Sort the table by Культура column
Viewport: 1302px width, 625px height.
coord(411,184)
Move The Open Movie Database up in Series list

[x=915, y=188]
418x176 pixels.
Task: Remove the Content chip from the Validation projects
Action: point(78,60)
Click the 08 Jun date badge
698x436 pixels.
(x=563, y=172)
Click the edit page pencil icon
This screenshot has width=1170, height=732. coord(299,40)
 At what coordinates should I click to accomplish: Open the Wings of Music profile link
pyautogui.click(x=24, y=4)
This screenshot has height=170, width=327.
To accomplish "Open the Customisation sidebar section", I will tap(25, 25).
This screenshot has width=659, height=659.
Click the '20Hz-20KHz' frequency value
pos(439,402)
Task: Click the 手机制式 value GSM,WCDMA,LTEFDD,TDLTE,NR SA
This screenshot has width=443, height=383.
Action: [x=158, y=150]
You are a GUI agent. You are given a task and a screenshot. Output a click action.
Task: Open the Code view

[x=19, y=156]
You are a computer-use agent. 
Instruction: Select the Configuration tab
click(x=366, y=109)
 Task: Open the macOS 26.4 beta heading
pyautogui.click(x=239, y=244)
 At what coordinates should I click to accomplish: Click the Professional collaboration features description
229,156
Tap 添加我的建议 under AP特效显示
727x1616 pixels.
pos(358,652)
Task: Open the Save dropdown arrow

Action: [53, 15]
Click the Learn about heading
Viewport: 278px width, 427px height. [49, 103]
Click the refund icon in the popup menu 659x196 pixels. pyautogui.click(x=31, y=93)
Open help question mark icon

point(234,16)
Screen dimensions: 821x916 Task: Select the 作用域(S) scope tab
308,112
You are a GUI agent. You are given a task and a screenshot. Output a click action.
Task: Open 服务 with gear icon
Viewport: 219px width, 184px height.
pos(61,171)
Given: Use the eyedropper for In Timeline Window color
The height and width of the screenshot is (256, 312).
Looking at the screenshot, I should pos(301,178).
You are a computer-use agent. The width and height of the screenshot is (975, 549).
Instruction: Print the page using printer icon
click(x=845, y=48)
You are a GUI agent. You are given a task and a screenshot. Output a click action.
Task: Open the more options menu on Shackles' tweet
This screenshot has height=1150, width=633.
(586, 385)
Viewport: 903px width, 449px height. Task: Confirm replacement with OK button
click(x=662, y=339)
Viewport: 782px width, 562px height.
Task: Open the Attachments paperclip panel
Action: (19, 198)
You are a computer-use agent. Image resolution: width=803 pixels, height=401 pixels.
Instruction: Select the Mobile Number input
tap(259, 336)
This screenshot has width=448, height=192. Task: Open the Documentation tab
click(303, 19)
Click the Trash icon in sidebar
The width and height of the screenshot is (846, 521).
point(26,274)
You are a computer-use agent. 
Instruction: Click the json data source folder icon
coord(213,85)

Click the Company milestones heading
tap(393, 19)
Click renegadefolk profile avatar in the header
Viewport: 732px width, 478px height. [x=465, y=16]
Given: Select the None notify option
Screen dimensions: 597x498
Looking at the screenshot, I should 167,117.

:::

# The problem
When the line containing "Click the Company milestones heading" is found in the records above, restate it and every later line word for word through the last one, and nothing more.

# Response box
Click the Company milestones heading
tap(393, 19)
Click renegadefolk profile avatar in the header
Viewport: 732px width, 478px height. [x=465, y=16]
Given: Select the None notify option
Screen dimensions: 597x498
Looking at the screenshot, I should 167,117.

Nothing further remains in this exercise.